ATM companies will need to ensure that information displayed on ATM screens is updated; and

ATM companies will need to update reporting processes in order to ensure that this major policy change can be adequately monitored.[24]

1.31      Coalition committee members believe that given the implementation issues outlined by the ATM Industry Reference Group, in order to ensure successful implementation, there should be a lead time of not less than 12 months from the date of the legislation passing parliament for the daily withdrawal limit to apply.

Recommendation 4

1.32      Coalition committee members recommend that there should be a lead time of not less than 12 months from the date of the bills passing parliament for the proposed daily withdrawal limit to apply. 

Limit too low

1.33      The committee heard evidence that the proposed $250 daily ATM withdrawal limit is too low and should be higher. The ATM Industry Reference Group submitted that the PC report was completed in 2010 and allowing for CPI of three per cent per annum the limit would be around $280 which could be rounded to $300. The timeframe from the publication of the PC report to implementation in May 2013 also does not take into account the higher cost of living in this timeframe. It therefore advocated for a limit of $400 as this limit was introduced in Victoria in 2012 and had a significant impact on the number of transactions in gaming venues (a decline of 5 per cent).[25]

1.34      Concerns about the limit were also raised by venues. The Australian Hotels Association stated that the proposed limit will affect food and beverage sales. It noted that the ABS confirmed that 70 per cent of hotel income is generated from food and beverage sales.[26] Clubs Australia also highlighted the weak evidence for this measure which will cause inconvenience for patrons and staff.[27]

1.35      More targeted measures which would not affect other patrons were suggested to the committee.

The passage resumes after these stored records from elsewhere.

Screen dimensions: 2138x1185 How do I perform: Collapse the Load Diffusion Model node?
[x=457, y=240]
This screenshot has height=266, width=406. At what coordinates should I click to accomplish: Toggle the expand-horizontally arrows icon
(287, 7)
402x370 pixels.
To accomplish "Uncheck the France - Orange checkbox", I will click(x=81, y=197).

Clubs Australia pointed out that problem gamblers can already lower their daily withdrawal limits by contacting their bank or financial institution directly.[28] The Australian Hotels Association told the committee about self-exclusion ATMs which would also target problem gamblers without causing inconvenience to recreational and non-gamblers.[29]

Recommendation 5

1.36      Coalition committee members recommend that measures around ATM use targeted specifically to help problem gamblers, such as lowering their daily withdrawal limits and/or the use of self-exclusion ATMs, should be pursued in preference to causing inconvenience to all patrons. However, if implemented, the proposed daily limit should be increased to at least $400 to take account of the issues raised by industry.

Conclusion

1.37      Coalition committee members do not support this bill. It is unnecessary, heavy handed and overly prescriptive. It places impractical and impossible timelines on jurisdictions and industry to implement the best systems for voluntary pre-commitment and their valid concerns appear to have been ignored in the rush to push through this legislation.

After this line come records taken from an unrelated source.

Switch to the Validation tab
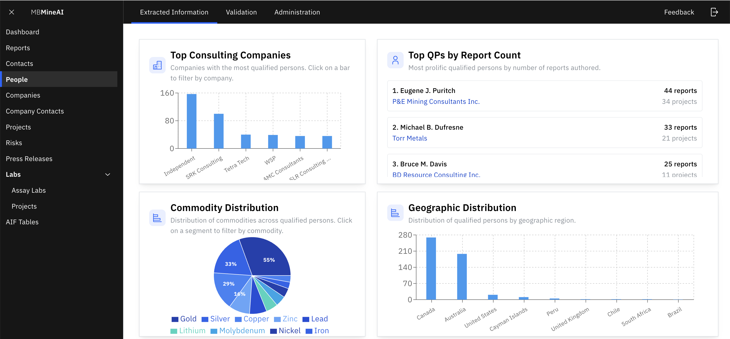 click(241, 12)
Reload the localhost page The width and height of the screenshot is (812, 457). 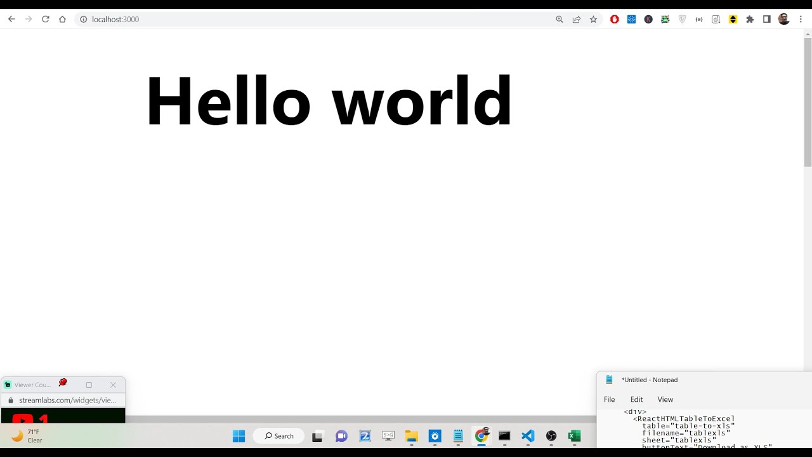coord(46,19)
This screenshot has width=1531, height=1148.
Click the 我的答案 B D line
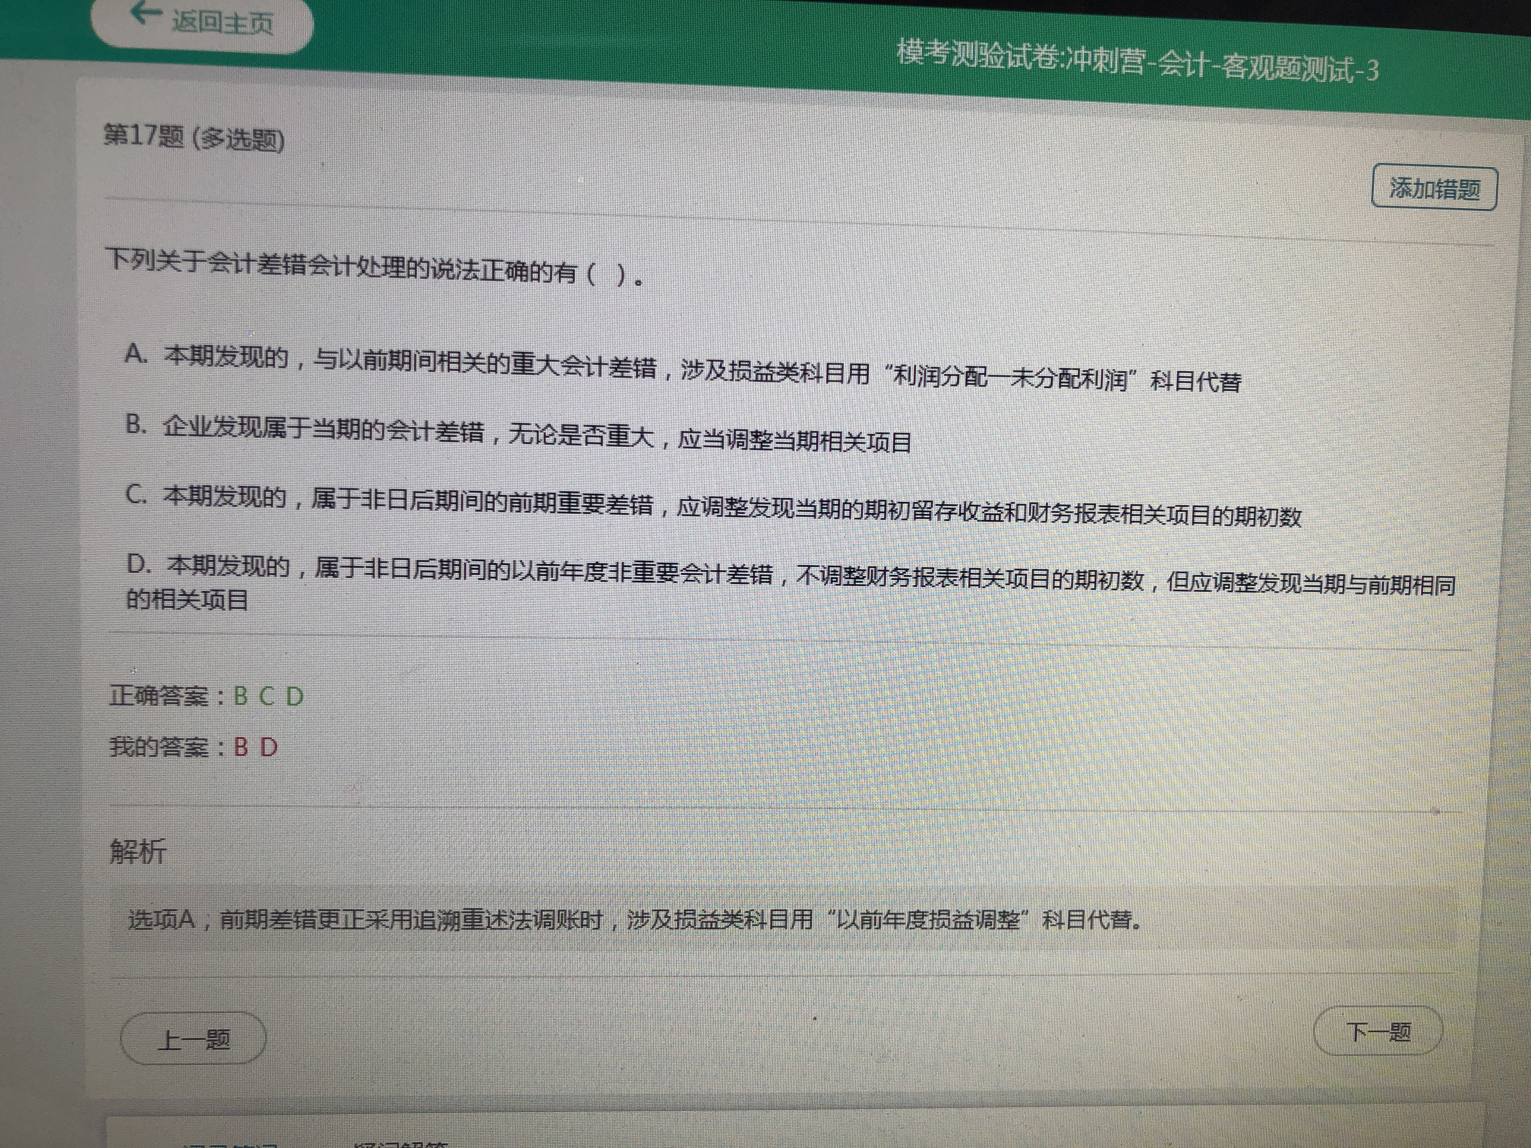[194, 747]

1.38      The delay with the introduction of this legislation has not been taken into account for manufacturers, venues or for implementation of the $250 ATM daily withdrawal limits. Although the industry can prepare for various scenarios and the committee heard it has been doing its best, the significant movements in gambling policy over the past two years has meant that industry could not start significant preparations with any degree of certainty. There were and are no guarantees that what was proposed in the draft legislation and what is proposed in these bills will become law until the bills pass both houses of parliament. At the very least the timeframes should take account of the 10 month delay since the draft legislation was released in February 2012.

1.39      Given the numerous issues raised in submissions it is clear that consultation has been inadequate and that further work with jurisdictions and industry is required in order to develop the best voluntary pre-commitment system that targets and assists problem gamblers which is achieved in a realistic timeframe that takes account of the technical, implementation and cost issues raised by industry.

Recommendation 6

1.40      Coalition committee members recommend that the bills not be passed in their current form.